── DATA FOR THIS TASK ──
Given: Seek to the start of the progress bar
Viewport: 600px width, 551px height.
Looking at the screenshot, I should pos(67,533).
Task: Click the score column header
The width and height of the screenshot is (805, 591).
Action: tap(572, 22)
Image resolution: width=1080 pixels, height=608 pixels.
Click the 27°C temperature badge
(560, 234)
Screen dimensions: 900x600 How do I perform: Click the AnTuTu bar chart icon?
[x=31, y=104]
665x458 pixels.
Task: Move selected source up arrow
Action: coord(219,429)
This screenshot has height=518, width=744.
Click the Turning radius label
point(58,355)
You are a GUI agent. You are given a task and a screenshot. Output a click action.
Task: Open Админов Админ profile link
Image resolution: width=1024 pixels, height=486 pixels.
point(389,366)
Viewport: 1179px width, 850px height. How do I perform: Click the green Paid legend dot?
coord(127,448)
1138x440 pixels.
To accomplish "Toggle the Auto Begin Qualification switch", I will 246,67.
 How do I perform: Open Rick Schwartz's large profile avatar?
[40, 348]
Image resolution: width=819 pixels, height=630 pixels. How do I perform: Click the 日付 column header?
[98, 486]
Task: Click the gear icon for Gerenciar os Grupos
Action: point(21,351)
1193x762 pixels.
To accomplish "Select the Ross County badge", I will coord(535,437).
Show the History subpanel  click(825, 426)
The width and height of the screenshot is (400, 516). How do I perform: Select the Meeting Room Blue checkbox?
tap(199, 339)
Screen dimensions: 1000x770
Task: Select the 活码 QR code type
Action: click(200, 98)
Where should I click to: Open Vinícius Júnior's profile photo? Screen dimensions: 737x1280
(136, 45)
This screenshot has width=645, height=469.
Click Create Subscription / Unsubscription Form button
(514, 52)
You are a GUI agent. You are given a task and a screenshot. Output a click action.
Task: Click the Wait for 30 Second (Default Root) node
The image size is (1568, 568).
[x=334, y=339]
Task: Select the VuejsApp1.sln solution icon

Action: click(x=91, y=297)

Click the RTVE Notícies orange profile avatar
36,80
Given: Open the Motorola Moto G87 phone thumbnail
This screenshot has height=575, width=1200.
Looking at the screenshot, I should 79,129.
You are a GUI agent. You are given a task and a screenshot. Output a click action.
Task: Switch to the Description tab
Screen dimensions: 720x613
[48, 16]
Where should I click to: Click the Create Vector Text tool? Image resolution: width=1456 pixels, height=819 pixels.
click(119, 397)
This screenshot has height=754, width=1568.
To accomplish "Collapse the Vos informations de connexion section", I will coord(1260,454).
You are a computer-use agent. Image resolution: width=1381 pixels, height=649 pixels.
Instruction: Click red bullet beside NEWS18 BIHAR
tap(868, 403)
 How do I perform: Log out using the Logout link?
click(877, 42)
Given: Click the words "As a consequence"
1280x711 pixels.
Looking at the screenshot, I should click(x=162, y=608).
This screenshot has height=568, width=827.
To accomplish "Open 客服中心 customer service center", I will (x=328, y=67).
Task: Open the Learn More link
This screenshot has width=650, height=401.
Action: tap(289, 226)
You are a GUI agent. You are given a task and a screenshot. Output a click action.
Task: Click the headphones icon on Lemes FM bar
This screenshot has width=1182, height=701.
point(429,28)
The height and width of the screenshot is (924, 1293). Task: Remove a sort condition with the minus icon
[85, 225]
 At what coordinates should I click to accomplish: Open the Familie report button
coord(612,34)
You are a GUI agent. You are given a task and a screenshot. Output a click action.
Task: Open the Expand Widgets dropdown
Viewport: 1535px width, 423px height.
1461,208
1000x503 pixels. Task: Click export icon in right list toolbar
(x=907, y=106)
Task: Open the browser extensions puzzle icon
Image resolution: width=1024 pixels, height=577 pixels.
───
§ **TASK BRIEF**
After reading the data above, print it all again exactly.

§ **ANSWER FOR THE TASK**
Given: Seek to the start of the progress bar
Viewport: 600px width, 551px height.
Looking at the screenshot, I should pos(67,533).
Task: Click the score column header
The width and height of the screenshot is (805, 591).
Action: tap(572, 22)
Image resolution: width=1080 pixels, height=608 pixels.
Click the 27°C temperature badge
(560, 234)
Screen dimensions: 900x600 How do I perform: Click the AnTuTu bar chart icon?
[x=31, y=104]
665x458 pixels.
Task: Move selected source up arrow
Action: coord(219,429)
This screenshot has height=518, width=744.
Click the Turning radius label
point(58,355)
You are a GUI agent. You are given a task and a screenshot. Output a click action.
Task: Open Админов Админ profile link
Image resolution: width=1024 pixels, height=486 pixels.
point(389,366)
Viewport: 1179px width, 850px height. How do I perform: Click the green Paid legend dot?
coord(127,448)
1138x440 pixels.
To accomplish "Toggle the Auto Begin Qualification switch", I will 246,67.
 How do I perform: Open Rick Schwartz's large profile avatar?
[40, 348]
Image resolution: width=819 pixels, height=630 pixels. How do I perform: Click the 日付 column header?
[98, 486]
Task: Click the gear icon for Gerenciar os Grupos
Action: point(21,351)
1193x762 pixels.
To accomplish "Select the Ross County badge", I will coord(535,437).
Show the History subpanel  click(825, 426)
The width and height of the screenshot is (400, 516). How do I perform: Select the Meeting Room Blue checkbox?
tap(199, 339)
Screen dimensions: 1000x770
Task: Select the 活码 QR code type
Action: click(200, 98)
Where should I click to: Open Vinícius Júnior's profile photo? Screen dimensions: 737x1280
(136, 45)
This screenshot has width=645, height=469.
Click Create Subscription / Unsubscription Form button
(514, 52)
You are a GUI agent. You are given a task and a screenshot. Output a click action.
Task: Click the Wait for 30 Second (Default Root) node
The image size is (1568, 568).
[x=334, y=339]
Task: Select the VuejsApp1.sln solution icon

Action: click(x=91, y=297)

Click the RTVE Notícies orange profile avatar
36,80
Given: Open the Motorola Moto G87 phone thumbnail
This screenshot has height=575, width=1200.
Looking at the screenshot, I should 79,129.
You are a GUI agent. You are given a task and a screenshot. Output a click action.
Task: Switch to the Description tab
Screen dimensions: 720x613
[48, 16]
Where should I click to: Click the Create Vector Text tool? Image resolution: width=1456 pixels, height=819 pixels.
click(119, 397)
This screenshot has height=754, width=1568.
To accomplish "Collapse the Vos informations de connexion section", I will coord(1260,454).
You are a computer-use agent. Image resolution: width=1381 pixels, height=649 pixels.
Instruction: Click red bullet beside NEWS18 BIHAR
tap(868, 403)
 How do I perform: Log out using the Logout link?
click(877, 42)
Given: Click the words "As a consequence"
1280x711 pixels.
Looking at the screenshot, I should click(x=162, y=608).
This screenshot has height=568, width=827.
To accomplish "Open 客服中心 customer service center", I will (x=328, y=67).
Task: Open the Learn More link
This screenshot has width=650, height=401.
Action: tap(289, 226)
You are a GUI agent. You are given a task and a screenshot. Output a click action.
Task: Click the headphones icon on Lemes FM bar
This screenshot has width=1182, height=701.
point(429,28)
The height and width of the screenshot is (924, 1293). Task: Remove a sort condition with the minus icon
[85, 225]
 At what coordinates should I click to accomplish: Open the Familie report button
coord(612,34)
You are a GUI agent. You are given a task and a screenshot. Output a click action.
Task: Open the Expand Widgets dropdown
Viewport: 1535px width, 423px height.
1461,208
1000x503 pixels. Task: Click export icon in right list toolbar
(x=907, y=106)
Task: Open the browser extensions puzzle icon
Image resolution: width=1024 pixels, height=577 pixels.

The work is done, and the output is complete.